#### What is needed
In your copy, set down the entries exactly and exclude the pictures.

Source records
>>>

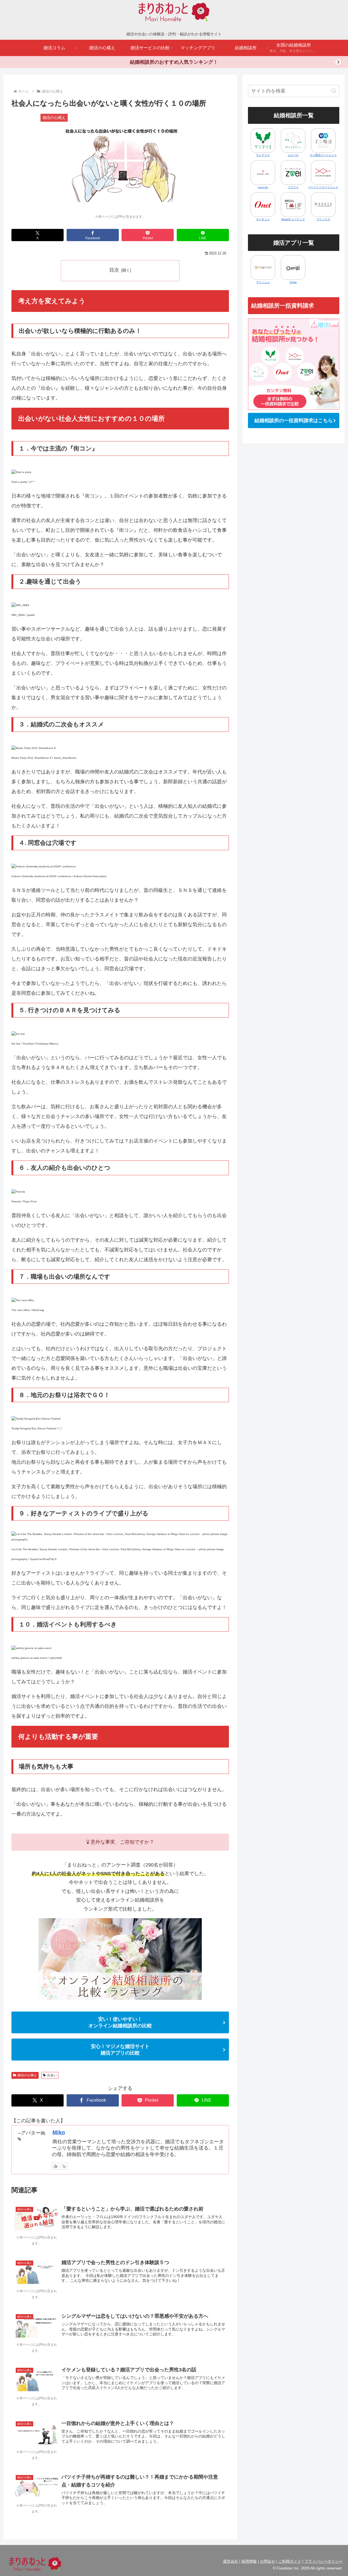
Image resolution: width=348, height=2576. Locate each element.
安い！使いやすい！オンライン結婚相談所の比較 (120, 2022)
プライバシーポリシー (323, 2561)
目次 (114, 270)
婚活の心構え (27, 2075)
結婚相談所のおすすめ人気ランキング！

<<<

#### Answer for the task
Image resolution: width=348, height=2576. Locate each element.
安い！使いやすい！オンライン結婚相談所の比較 (120, 2022)
プライバシーポリシー (323, 2561)
目次 (114, 270)
婚活の心構え (27, 2075)
結婚相談所のおすすめ人気ランキング！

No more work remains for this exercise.